Task prompt:
Extract every line of the listing below and reproduce each one verbatim, in its original order.

Given data:
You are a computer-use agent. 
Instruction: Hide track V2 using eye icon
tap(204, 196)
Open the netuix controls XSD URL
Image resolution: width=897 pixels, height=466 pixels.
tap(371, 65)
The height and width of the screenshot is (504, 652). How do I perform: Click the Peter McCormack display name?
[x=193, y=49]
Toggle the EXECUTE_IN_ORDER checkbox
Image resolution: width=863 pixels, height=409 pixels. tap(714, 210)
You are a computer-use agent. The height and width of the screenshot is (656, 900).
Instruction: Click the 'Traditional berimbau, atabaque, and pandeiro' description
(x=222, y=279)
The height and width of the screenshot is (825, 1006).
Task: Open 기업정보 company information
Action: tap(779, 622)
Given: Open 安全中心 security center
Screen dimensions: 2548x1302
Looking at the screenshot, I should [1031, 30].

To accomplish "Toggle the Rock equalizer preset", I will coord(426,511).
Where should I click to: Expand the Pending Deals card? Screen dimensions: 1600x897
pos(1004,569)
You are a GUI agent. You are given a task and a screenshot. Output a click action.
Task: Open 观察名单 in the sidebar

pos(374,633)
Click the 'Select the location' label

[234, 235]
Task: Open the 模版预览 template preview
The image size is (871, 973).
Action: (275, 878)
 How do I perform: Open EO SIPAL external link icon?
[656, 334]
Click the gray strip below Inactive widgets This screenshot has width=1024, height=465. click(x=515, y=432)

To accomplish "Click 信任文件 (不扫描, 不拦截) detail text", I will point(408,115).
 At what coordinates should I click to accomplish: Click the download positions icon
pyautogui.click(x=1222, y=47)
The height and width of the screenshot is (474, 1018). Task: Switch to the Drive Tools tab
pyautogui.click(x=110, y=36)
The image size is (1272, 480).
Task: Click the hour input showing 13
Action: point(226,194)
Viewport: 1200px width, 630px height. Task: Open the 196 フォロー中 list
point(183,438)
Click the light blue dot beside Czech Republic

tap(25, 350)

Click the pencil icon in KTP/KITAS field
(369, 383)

Written response:
You are a computer-use agent. 
Instruction: Hide track V2 using eye icon
tap(204, 196)
Open the netuix controls XSD URL
Image resolution: width=897 pixels, height=466 pixels.
tap(371, 65)
The height and width of the screenshot is (504, 652). How do I perform: Click the Peter McCormack display name?
[x=193, y=49]
Toggle the EXECUTE_IN_ORDER checkbox
Image resolution: width=863 pixels, height=409 pixels. tap(714, 210)
You are a computer-use agent. The height and width of the screenshot is (656, 900).
Instruction: Click the 'Traditional berimbau, atabaque, and pandeiro' description
(x=222, y=279)
The height and width of the screenshot is (825, 1006).
Task: Open 기업정보 company information
Action: tap(779, 622)
Given: Open 安全中心 security center
Screen dimensions: 2548x1302
Looking at the screenshot, I should [1031, 30].

To accomplish "Toggle the Rock equalizer preset", I will coord(426,511).
Where should I click to: Expand the Pending Deals card? Screen dimensions: 1600x897
pos(1004,569)
You are a GUI agent. You are given a task and a screenshot. Output a click action.
Task: Open 观察名单 in the sidebar

pos(374,633)
Click the 'Select the location' label

[234, 235]
Task: Open the 模版预览 template preview
The image size is (871, 973).
Action: (275, 878)
 How do I perform: Open EO SIPAL external link icon?
[656, 334]
Click the gray strip below Inactive widgets This screenshot has width=1024, height=465. click(x=515, y=432)

To accomplish "Click 信任文件 (不扫描, 不拦截) detail text", I will point(408,115).
 At what coordinates should I click to accomplish: Click the download positions icon
pyautogui.click(x=1222, y=47)
The height and width of the screenshot is (474, 1018). Task: Switch to the Drive Tools tab
pyautogui.click(x=110, y=36)
The image size is (1272, 480).
Task: Click the hour input showing 13
Action: point(226,194)
Viewport: 1200px width, 630px height. Task: Open the 196 フォロー中 list
point(183,438)
Click the light blue dot beside Czech Republic

tap(25, 350)

Click the pencil icon in KTP/KITAS field
(369, 383)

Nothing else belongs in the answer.